== EXCERPT ==
= = = = =

May Is for Mysteries
May is full of murder and mayhem. At least the literary kind as we celebrate mystery novels and audiobooks. No matter your reading or listening preference, there are mysteries for you. I’ve defined some subgenres and listed a few of my favorite authors.
Cozy: Minimal, non-explicit violence with an amateur sleuth. A lot of cozies feature a sleuth who owns a business like a bookstore or a bakery.
- Susan Wittig Albert: She writes a series featuring amateur China Bayles, former lawyer and current owner of an herb shop. The series is set in a small town in Texas. The author works in a lot of information about herbs and gardening in a fun way that’s interesting to the non-gardener. The first book in the series is Thyme of Death.

= = = = =

== GIVEN INFORMATION ==
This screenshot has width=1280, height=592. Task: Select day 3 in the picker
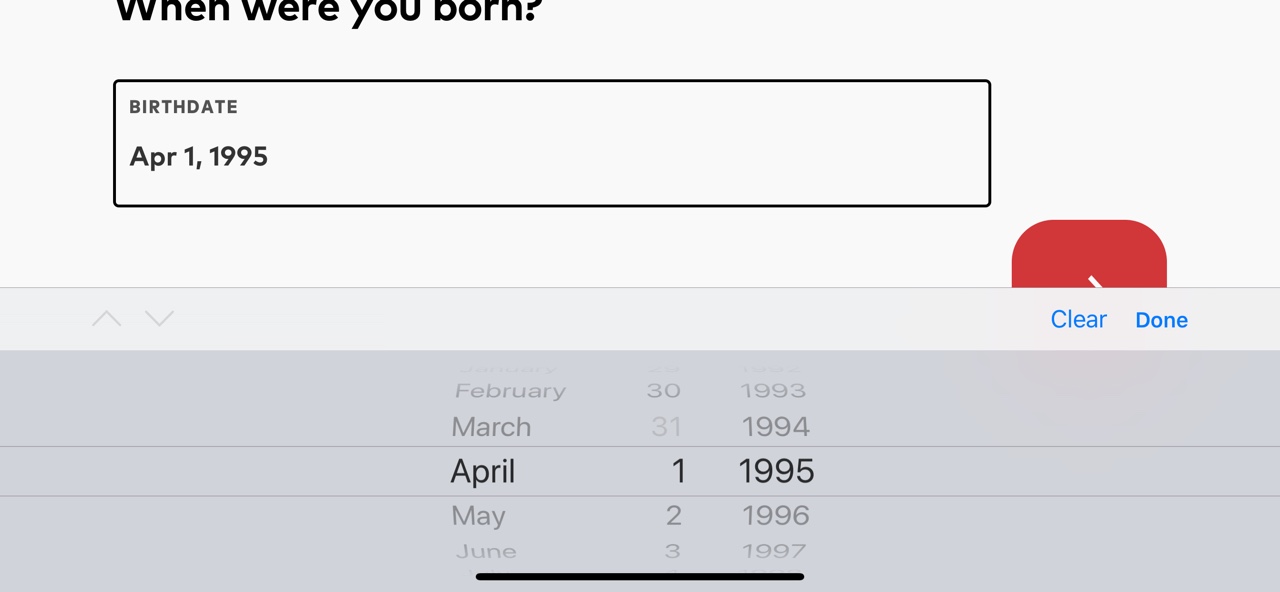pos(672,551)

= = = = =

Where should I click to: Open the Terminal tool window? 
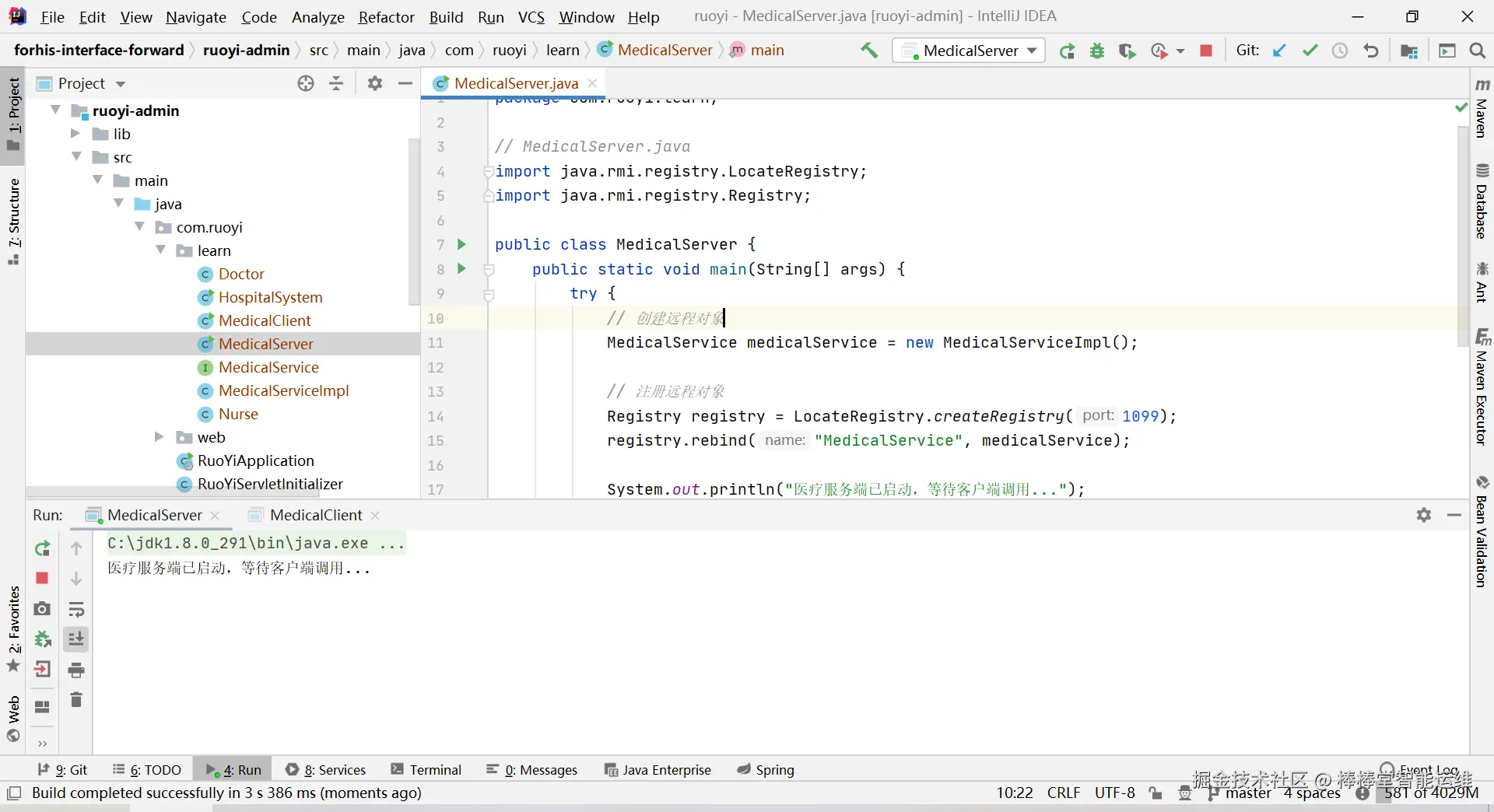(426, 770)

= = = = =

Please write out everything from "Cozy: Minimal, non-explicit" down to "Thyme of Death." in the May mysteries text, swapping "sleuth" for "detective".

Cozy: Minimal, non-explicit violence with an amateur detective. A lot of cozies feature a detective who owns a business like a bookstore or a bakery.
- Susan Wittig Albert: She writes a series featuring amateur China Bayles, former lawyer and current owner of an herb shop. The series is set in a small town in Texas. The author works in a lot of information about herbs and gardening in a fun way that’s interesting to the non-gardener. The first book in the series is Thyme of Death.